As a parent, brushing your toddler’s teeth can be a big milestone.
It can be both exciting and nerve-wracking at the same time. Some youngsters
are eager to be just like “Mom” and “Dad” and
can’t wait to brush their teeth, while others will put up a fight
Often, parents will ask, “When should I let my
child start brushing his or her own teeth?” This is a good question indeed!
Generally, dentists recommend that parents continue brushing their children’s
teeth until they are old enough to tie their own shoes, which is usually
around age six.
Even though some children learn how to tie their shoes as young as three-years-of-age,
that doesn’t mean they should be brushing their teeth all by themselves
at age three. If your toddler or kindergartner wants to brush their own
teeth, that’s totally fine; however, you still want to follow up.

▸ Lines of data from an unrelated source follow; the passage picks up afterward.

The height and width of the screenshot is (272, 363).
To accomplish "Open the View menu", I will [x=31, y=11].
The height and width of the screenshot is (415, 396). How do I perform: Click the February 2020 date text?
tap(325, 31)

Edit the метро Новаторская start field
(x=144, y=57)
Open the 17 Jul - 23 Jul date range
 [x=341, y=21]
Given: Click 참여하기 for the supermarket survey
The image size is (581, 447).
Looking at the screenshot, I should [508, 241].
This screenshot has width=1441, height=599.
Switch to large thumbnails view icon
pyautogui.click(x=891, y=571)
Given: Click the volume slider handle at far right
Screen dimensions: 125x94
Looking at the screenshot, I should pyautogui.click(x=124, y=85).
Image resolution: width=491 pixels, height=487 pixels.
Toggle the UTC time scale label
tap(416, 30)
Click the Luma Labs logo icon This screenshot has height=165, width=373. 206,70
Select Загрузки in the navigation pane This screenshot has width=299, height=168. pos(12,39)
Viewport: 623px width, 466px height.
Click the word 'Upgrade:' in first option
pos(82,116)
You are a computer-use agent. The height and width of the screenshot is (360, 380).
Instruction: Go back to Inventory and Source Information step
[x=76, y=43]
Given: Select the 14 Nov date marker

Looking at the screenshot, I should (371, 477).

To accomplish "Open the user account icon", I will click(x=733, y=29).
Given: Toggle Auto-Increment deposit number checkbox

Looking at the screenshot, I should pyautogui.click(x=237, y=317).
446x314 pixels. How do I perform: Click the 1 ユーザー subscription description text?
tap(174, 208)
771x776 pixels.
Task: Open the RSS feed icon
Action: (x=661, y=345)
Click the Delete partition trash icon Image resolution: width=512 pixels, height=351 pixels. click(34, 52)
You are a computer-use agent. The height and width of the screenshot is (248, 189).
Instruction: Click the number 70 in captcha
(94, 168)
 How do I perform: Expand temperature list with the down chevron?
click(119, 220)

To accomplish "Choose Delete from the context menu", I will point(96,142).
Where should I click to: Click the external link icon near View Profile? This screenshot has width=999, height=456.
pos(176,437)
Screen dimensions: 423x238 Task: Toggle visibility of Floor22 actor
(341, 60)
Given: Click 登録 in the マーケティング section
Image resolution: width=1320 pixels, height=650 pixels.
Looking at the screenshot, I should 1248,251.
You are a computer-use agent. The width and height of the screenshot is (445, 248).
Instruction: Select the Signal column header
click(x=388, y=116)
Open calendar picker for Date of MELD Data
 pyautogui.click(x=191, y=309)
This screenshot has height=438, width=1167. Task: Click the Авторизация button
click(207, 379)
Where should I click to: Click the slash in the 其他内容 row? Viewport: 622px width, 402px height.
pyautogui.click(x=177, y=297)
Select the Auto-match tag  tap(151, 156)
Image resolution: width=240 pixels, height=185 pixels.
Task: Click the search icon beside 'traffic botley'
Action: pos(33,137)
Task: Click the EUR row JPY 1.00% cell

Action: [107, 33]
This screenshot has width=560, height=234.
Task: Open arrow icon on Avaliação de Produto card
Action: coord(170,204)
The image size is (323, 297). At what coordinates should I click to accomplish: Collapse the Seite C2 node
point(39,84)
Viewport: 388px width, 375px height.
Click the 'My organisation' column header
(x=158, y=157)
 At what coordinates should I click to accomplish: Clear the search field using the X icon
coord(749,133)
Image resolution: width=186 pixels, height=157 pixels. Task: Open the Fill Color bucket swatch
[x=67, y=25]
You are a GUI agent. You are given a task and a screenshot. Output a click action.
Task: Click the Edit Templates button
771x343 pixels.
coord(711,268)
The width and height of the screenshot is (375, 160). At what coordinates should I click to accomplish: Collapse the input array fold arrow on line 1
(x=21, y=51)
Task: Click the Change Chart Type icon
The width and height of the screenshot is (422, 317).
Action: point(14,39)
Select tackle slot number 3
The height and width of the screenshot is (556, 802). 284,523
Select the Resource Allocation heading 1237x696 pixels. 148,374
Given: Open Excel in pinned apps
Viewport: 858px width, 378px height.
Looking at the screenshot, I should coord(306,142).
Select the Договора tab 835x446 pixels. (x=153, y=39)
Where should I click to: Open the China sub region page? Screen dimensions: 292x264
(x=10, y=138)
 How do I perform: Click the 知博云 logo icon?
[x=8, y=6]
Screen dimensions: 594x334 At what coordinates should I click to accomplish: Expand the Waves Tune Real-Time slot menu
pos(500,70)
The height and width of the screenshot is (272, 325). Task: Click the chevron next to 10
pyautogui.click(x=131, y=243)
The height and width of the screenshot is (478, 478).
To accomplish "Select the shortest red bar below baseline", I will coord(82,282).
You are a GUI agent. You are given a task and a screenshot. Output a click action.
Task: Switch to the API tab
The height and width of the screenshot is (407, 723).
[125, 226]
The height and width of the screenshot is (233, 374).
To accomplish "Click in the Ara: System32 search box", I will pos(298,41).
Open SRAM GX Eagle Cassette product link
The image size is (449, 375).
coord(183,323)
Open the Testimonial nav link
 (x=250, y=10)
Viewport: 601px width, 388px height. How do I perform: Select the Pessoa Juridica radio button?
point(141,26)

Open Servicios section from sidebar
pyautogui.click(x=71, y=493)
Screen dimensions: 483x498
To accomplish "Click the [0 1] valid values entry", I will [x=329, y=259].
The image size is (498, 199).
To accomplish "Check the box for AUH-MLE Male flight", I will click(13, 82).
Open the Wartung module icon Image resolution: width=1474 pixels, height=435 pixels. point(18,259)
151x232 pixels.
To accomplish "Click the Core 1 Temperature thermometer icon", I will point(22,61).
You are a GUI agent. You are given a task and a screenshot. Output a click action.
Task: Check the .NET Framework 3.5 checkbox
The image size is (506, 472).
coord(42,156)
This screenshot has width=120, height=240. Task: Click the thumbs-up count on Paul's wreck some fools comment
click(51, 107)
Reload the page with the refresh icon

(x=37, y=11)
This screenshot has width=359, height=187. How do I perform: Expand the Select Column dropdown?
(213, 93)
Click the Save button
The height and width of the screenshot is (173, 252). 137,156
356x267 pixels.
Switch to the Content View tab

There are a few ways to go about this: 1) you can allow your child to brush
their own teeth whenever they want, but you do it twice a day as well,
or 2) at least twice a day, your child brushes their teeth and you “finish
up” after they are all done.
Stay Involved to Prevent Cavities
Even if your child absolutely “loves” to brush their teeth
several times a day, you still want to stay involved in the brushing process
to prevent cavities.
We’ve found that some of the best children’s teeth came from
households where parents still brush the children’s teeth, or where
the parents were sure to brush the children’s teeth after the children
While many children are able to brush their teeth well by age six, don’t
be afraid to continue brushing your child’s teeth until age seven
or even eight. It may seem like that’s a little old to be brushing
your child’s teeth; however, parental involvement can make all the
difference in a child’s overall dental health. Isn’t it worth it?
Reducing Sugar Prevents Cavities
We’ve all seen children whose mouths are full of decayed teeth, and
these situations can be prevented with proper diet, brushing, flossing,
and dental checkups. As far as diet is concerned, you want to minimize
sugar in your child’s diet, even honey, fructose and naturally-occurring
sugar in fruit juices.
One of the easiest ways to do this is to replace bottled juices (even juices
with 100% fruit juice) and sugary sodas with water, and to minimize processed
sugars in your child’s diet as much as possible. Try to limit hard
candies and sticky substances – your child’s teeth will thank you!
Looking for a Ventura dentist for your family?
Contact our office to schedule your
free consultation with Mark Weitzman D.D.S.!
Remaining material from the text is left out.